What was the biggest hurdle you faced?
Ben Bittfield explained that his biggest hurdle was having it seem like he was crying wolf about IPv4 exhaustion concerns, especially when he kept having to push out those timelines due to the success of CGNAT.
Madhura Kale said that, as a product owner, her biggest hurdle is communicating to customers requesting IPv6 for something that it’s not just a matter of the network. Rather, IPv6 happens at different layers, and the applications and the software and managed services you build on top need to be IPv6-enabled.
Brent Mc Intosh identified his biggest hurdle as finding the right approach to convince executive management teams that IPv6 deployment should happen. He noted that it always came down to a financial decision, and that this is no longer a major issue as IPv6 is becoming an easier sell.
Brian Jones echoed Mahura’s response and expressed his wish that Virginia Tech’s team had gotten their service and applications deployment folks involved much earlier.
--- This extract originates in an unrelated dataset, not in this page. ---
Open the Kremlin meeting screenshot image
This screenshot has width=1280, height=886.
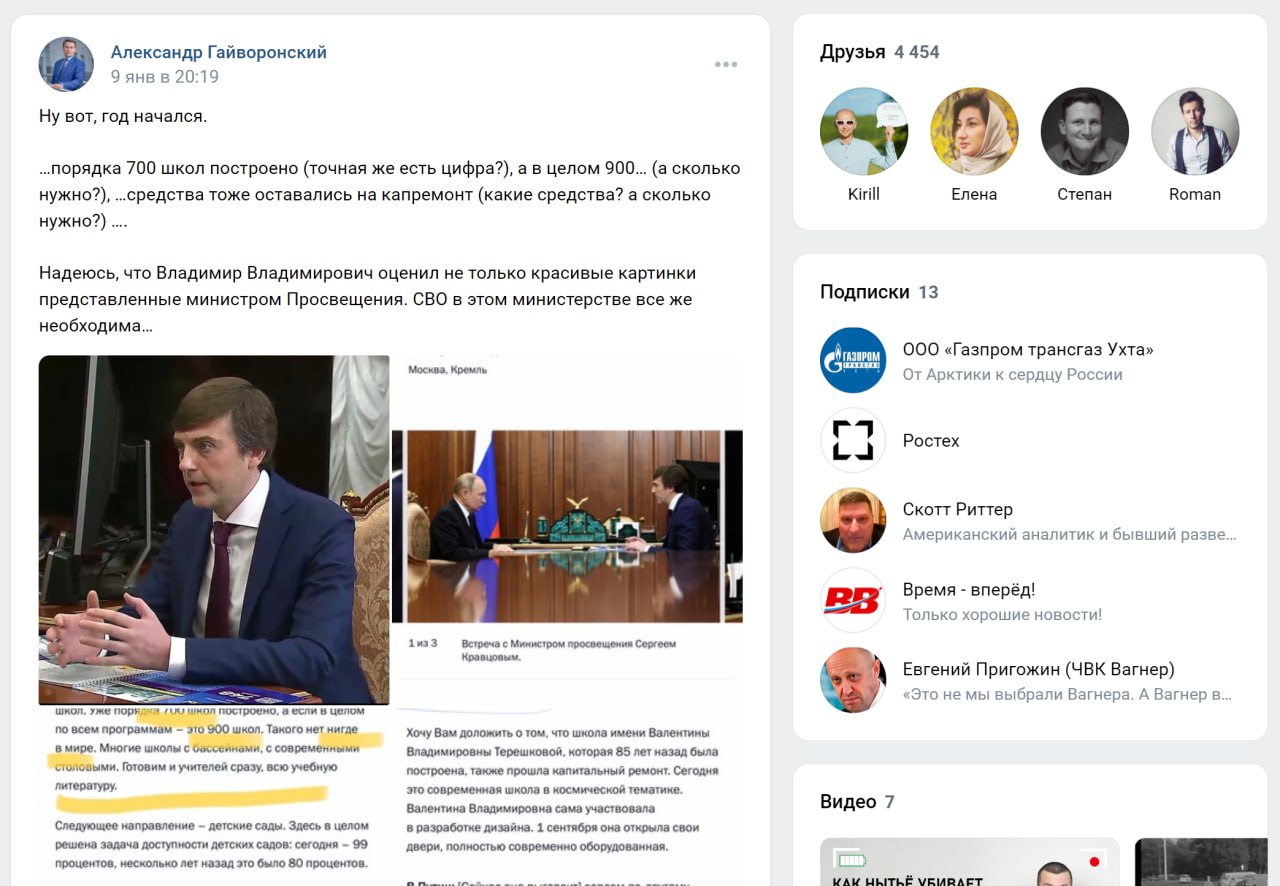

While their IPv6 deployment was a great collaborative effort between the academic research side and the network team, Brian questioned, “How much can you really do over IPv6 until you get your services and applications in place?”
Matthew Wilder referred to the quote from former U.S. Secretary of Defense Donald Rumsfeld about “known knowns … known unknowns … [and] unknown unknowns,” emphasizing the need to identify those elements as quickly as possible by asking all teams involved what gaps need to be closed to make IPv6 a reality for your network and your customers.
How hard was it to make the business case for IPv6?
Ben said it was difficult initially to put a price behind the business case, but once the issue of IPv4 exhaustion made real the risk of blocking data for large amounts of subscribers, it was easy to make the argument for IPv6.
Madhura explained that this is an ongoing process, and she is still making the business case using a customer-driven approach: hearing from motivated customers, understanding what they are looking to do with IPv6, and recognizing the business impacts for them.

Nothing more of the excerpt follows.